In the atonement we may behold the eternal Father and Son struggling, not to harmonize conflicting attributes, but to save man from the grasp of violated law and insulted justice; a work that could not be done without suffering and death. Could not, we affirm, as infinite love of right was as inexorable as infinite justice. Love for sinners cannot act apart from love of right and justice. They dwell and act together in the most perfect harmony. Love can do nothing until law is honored and righteousness is lifted into supremacy. Infinite love, therefore, gladly satisfied itself and justice by suffering, dying, and rising again to save sinners. This vicarious work of infinite love is in perfect harmony with justice, and instead of involving cruelty, it is the sublimest possible expression of divine benevolence. The atonement, then, is the grandest embodiment and satisfaction of both love and justice.

What is needed to lead men to see that the atonement is the grand, central, life-and peace-giving truth of Christianity, is a candid, careful grouping of all the facts it involves; then an honest, prayerful effort to find out their meaning by comparing fact with fact; then submission to the fixed conditions on which its benefits can be realized. If its opposers would wisely do those things they would soon find out that this doctrine is no priestly invention or "butcher theory," designed to meet an unlooked-for contingency in the historic development of humanity, but an essential factor in the creative plan. And a clear vision of this fundamental truth would reveal to them that Christ was no forced victim of his Father's wrath; that he came not into our race to fulfill a bargain that he made with his Father, to pay his life as a ransom price for a few elect ones, but to manifest his Father's love, purpose, and righteousness, which he had revealed in. man's moral nature, history, and 46-FIFTH SERIES, VOL. III..

the Bible.

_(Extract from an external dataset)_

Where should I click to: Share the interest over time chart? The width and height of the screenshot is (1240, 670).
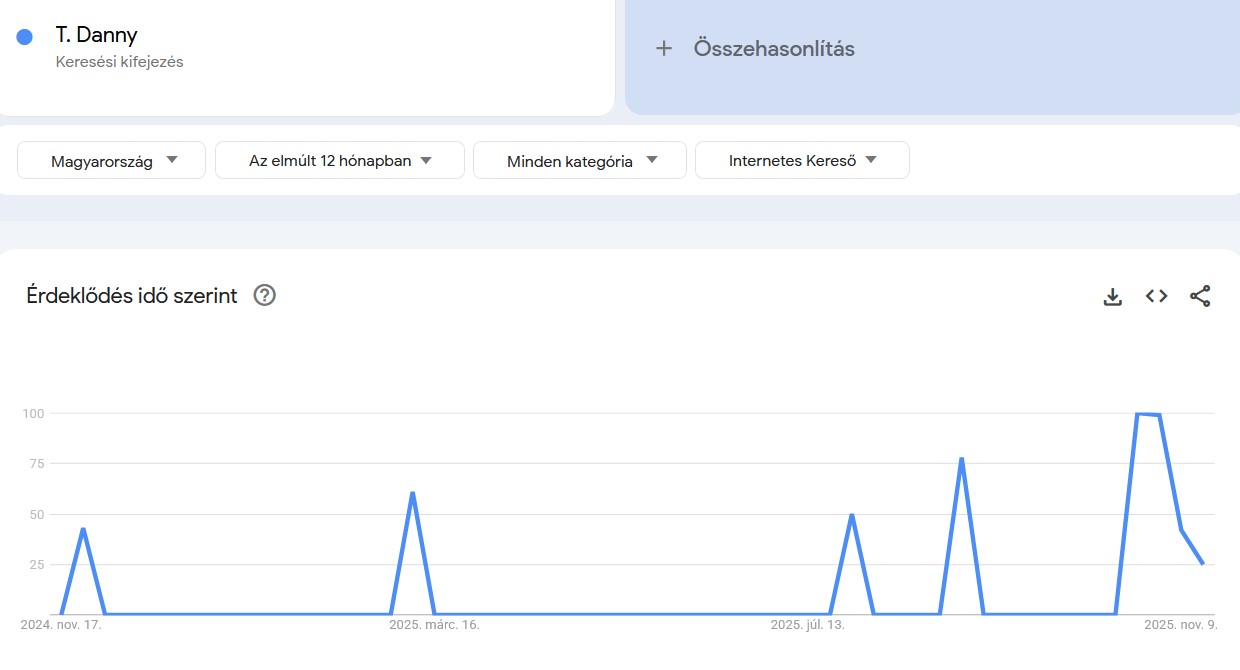tap(1200, 296)
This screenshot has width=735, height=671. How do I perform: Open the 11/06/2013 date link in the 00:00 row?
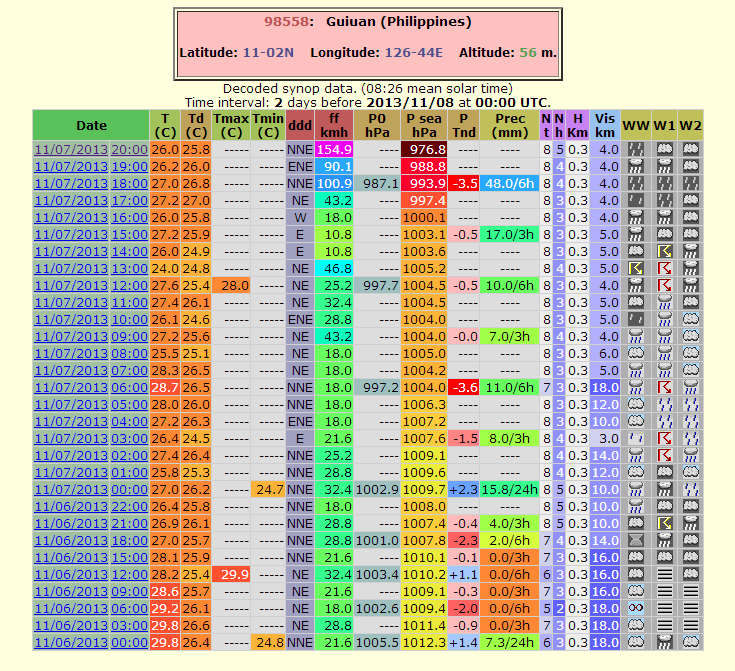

He could say in the garden of Gethsemane and on the cross, "I am showing the Father's unutterable love for lost sinners; the consuming fire of his wrath against sin; and his righteousness, because of the passing over of the sins done aforetime in the forbearance of God." Here are deep, grand, and awfully sublime revelations! Nature trembles in their presence, the sun is darkened, the gates of death are violently opened, and the smiles of the eternal Father are withdrawn from the Son of his love. The Christ suffers alone, of the people none are with him! What mean those unique sufferings and death? There is but one explanation: "It pleased the Father to bruise him," by putting on him, because of his voluntary assumption of the position of the sinner's substitute, the penalty due to the iniquity of the world. The sword of his Father's wrath against sin pierced his soul, and caused him to feel as if he were forsaken by him. Of course, the forsaking of Christ in those last hours of fearful agony by his Father was only apparent, not real. Such a thing was impossible, as he and the Father were indissolubly one; but so dense was the dark cloud of suffering that rested on and penetrated his soul that he realized no sensible tokens of his Father's love. Never was the Father so near to his Son as in that last fearful agony, but his love could not write itself on a consciousness that was enduring a baptism of fire; and thus voluntarily tasting death, he drank the cup given him by his Father to its very dregs, and while doing it he had the sympathy, love, and support of his eternal Father.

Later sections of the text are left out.